I haven't learned about vectors yet
• Oct 14th 2009, 02:13 PM
shawsend
Quote:

Originally Posted by superdude
question: surface Q: $6x^2+3y^2+3z^2-6yz-2y-2z=0$ has exactly one horizontal tangent plane. Find it's equation and the point of tangency. Hint: there is no point on the surface below this plane

work: I took the partial derivatives and set them = 0. So I get x=0, and I used this to deduce that z=y (is this right?).

problem: the equation of a tangent plane requires me to compute f(a,b) but I can't do this since Q is an implicit function.

I haven't learned about vectors yet

You don't. If $f(x,y,z)=0$ defines an implicit, differentiable function $z(x,y)$, then:

$\frac{\partial z}{\partial x}=-\frac{\frac{\partial f}{\partial x}}{\frac{\partial f}{\partial z}}$

$\frac{\partial z}{\partial y}=-\frac{\frac{\partial f}{\partial y}}{\frac{\partial f}{\partial z}}$

There you go. Set those to 0 to find the extremum. Suppose that point is $(x_0,y_0,z_0)$, then the normal plane to $f(x,y,z)$ at that point is defined to be:

$f_x(x_0,y_0,z_0)(x-x_0)+f_y(x_0,y_0,z_0)(y-y_0)+f_z(x_0,y_0,z_0)(z-z_0)=0$.

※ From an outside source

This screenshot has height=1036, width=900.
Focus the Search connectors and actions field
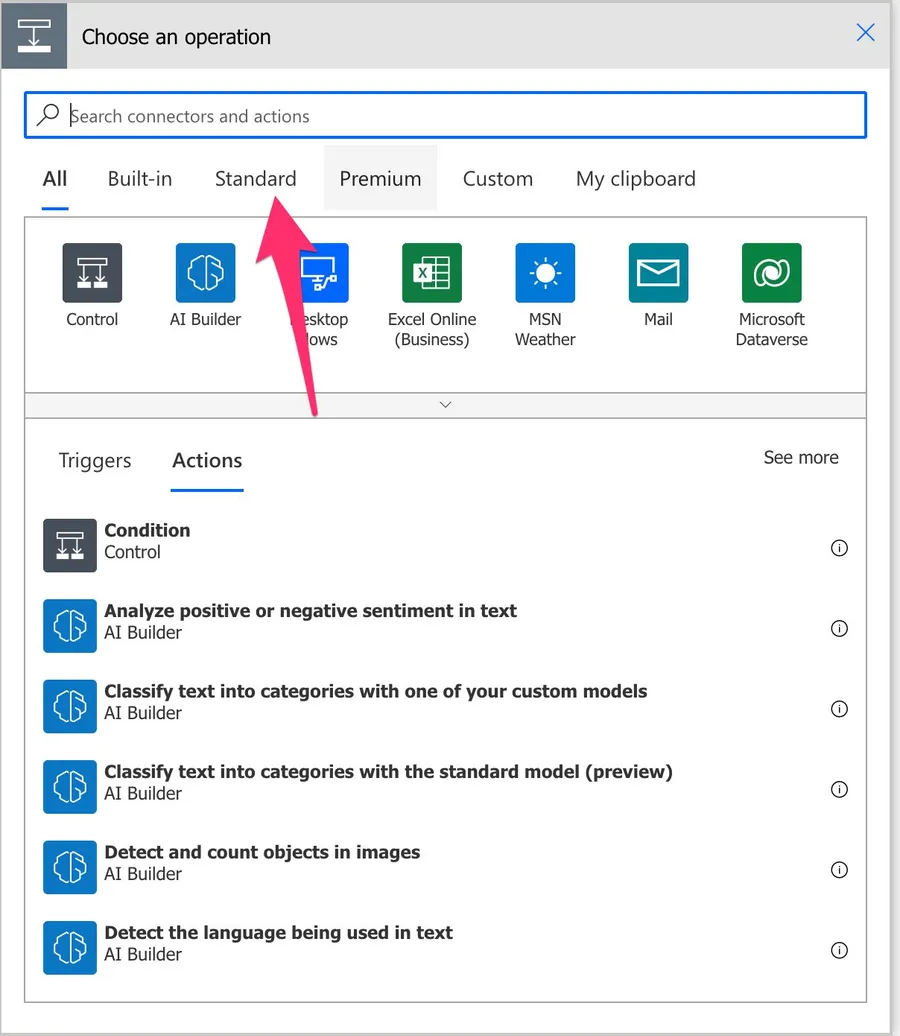pos(445,116)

Something like the plot below.

Edit: I'm a little unsure about the normal plane corresponding in this particular case to a horizontal tangent plane at the minimum of the function.
• Oct 14th 2009, 02:36 PM
superdude
This is what I've done:
the equation of a tangent plane is
$z=f(a,b)+f_x(a,b)(x-a)+f_y(a,b)(y-b)$
So I use implicit differentation to get the partial derivative w.r.t. x

$\frac{dz}{dx}=\frac{-12x^2}{6z-6y-2}$ and I set this equal to 0. Then I use cross multiplication to determine that x=0. Then I find the partial derivative w.r.t y.

$\frac{dz}{dy}=\frac{-6y-6z-2}{6z-6y-2}=0$
I can multiply both sides by ${6z-6y-2}$ but then I'd still have y and z left in the numerator. In my previous post I was thinking that since x=0 I could plug y in for z here, but I realize that's wrong.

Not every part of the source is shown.